Hydrocephalus literally means 'water in brain', but the term is used to denote an abnormal increase in the water content within the cavities of the brain. This clear fluid, called as 'cerebropinal fluid or CSF', is produced within cavities of the brain called 'ventricles', circulates within various channels, escapes the ventricles through small holes, bathes the brain surface from outside and gets absorbed in the large veins outside the brain by a special system. CSF is essential for brain functioning and production and absorption are matched. If, either the circulation or absorption of CSF gets hampered due to some reason, it leads to accumulation of the fluid inside the brain cavities, leading to enlargement of the cavities and pressure on the brain tissue, damaging brain cells, leading to potentially harmful effects - ranging from just headaches to head enlargement, physical incapacity, mental retardation, blindness and death.
Hydrocephalus is known from ancient times and it is supposed to occur in one in 200 live births.
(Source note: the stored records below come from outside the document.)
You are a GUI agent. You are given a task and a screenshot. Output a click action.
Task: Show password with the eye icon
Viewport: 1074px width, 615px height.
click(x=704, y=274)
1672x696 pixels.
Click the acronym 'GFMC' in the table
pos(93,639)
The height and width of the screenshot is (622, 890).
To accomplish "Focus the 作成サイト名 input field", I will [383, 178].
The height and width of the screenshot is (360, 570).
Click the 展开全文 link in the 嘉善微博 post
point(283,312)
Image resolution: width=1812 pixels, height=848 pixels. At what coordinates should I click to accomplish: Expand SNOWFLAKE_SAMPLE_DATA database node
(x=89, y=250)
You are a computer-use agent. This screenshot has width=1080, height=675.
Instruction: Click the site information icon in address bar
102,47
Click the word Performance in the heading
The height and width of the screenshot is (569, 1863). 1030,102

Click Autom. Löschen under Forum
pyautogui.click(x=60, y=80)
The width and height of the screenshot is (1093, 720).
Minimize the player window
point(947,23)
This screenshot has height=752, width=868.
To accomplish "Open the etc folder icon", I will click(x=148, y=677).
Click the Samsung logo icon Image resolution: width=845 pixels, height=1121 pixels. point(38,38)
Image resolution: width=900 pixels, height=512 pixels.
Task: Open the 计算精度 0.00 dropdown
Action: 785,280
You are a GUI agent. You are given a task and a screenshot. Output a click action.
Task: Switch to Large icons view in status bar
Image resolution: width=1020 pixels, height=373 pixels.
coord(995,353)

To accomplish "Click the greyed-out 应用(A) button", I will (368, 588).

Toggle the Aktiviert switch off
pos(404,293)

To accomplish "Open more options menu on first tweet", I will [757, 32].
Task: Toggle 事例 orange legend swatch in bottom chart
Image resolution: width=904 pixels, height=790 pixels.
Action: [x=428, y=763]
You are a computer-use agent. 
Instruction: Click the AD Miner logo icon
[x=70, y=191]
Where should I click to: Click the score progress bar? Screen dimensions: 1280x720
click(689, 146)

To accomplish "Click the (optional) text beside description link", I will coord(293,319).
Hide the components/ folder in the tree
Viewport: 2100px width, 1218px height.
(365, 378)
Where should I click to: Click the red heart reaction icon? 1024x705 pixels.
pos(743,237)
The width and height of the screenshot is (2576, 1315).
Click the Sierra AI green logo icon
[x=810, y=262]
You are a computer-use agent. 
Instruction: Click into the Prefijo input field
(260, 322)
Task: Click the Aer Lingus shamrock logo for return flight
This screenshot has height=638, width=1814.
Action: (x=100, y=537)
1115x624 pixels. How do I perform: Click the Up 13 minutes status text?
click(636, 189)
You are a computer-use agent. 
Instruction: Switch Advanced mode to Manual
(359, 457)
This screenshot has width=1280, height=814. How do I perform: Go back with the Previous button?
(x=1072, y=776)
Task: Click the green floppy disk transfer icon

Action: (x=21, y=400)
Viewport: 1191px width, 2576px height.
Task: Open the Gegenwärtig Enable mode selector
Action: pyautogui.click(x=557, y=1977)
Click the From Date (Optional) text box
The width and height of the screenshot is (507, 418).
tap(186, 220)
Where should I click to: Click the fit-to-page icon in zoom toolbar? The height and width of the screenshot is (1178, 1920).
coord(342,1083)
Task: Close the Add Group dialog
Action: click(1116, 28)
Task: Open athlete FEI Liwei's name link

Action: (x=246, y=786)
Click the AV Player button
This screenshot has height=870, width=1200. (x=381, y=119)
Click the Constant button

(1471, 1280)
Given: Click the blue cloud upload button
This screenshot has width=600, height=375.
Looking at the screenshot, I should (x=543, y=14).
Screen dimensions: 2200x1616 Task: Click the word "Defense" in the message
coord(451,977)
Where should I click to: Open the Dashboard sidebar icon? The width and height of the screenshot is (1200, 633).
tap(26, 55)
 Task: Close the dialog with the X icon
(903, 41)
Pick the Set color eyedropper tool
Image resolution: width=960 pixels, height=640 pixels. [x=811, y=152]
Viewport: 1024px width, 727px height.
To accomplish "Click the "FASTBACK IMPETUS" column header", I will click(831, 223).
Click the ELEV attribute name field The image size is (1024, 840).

Hydrocephalus has many causes dependent on age of patient
- Causes in the pediatric population
- congenital (due to malformations like aqueductal stenosis or due to intrauterine bleeding in the brain
- acquired (complication of trauma, infection or tumour).
- In adults the causes are
- late onset aqueductal stenosis
- consequences of trauma
- bleed, infection and normal pressure hydrocephalus.
As far as management is concerned, hydrocephalus is classified according to the mechanism which leads to accumulation of the fluid in the brain cavities –
- Obstructive hydrocephalus – a structural lesion causes hindrance to the flow of CSF, blocking it within the ventricular system, e.g. aqueductal stenosis or a tumour tentorial notch preventing the CSF flow from IIIrd to IVth ventricle.
- Communicating hydrocephalus
- Sometimes, a third, Mixed type is proposed, when the mechanism is poorly or incompletely understood.
Surgeries for relief from this condition are obviously aimed at the drainage of the fluid, have been performed since more than 100 years. They can be grossly divided into external diversion procedures, called shunts (where the fluid is taken out of head with help of a tube and released into abdominal cavity or blood) or internal diversion procedures like ventriculostomy, where 'stoma' or opening is created for draining the trapped fluid inside the ventricle to the exterior of brain, to be absorbed by the natural mechanism. This opening could be done with a major open surgery (as was done long ago) or with help of an endoscope, called as endoscopic third ventriculostomy, or ETV. This ETV surgery is ideal for most of the cases of obstructive hydrocephalus and will be discussed in detail. ETV aims at forming a new pathway for 'internal' (intracranial) drainage of CSF, thus bypassing the 'obstruction', and hence, is more physiological as against 'external' drainage, shunt surgery.
The idea of ventriculostomy itself for the management of hydrocephalus was conceived long ago by one of the great pioneers of neurosurgery, Dr. Walter Dandy in 1920s. It had fallen out of favor due to high complications mainly because the instrumentation was underdeveloped.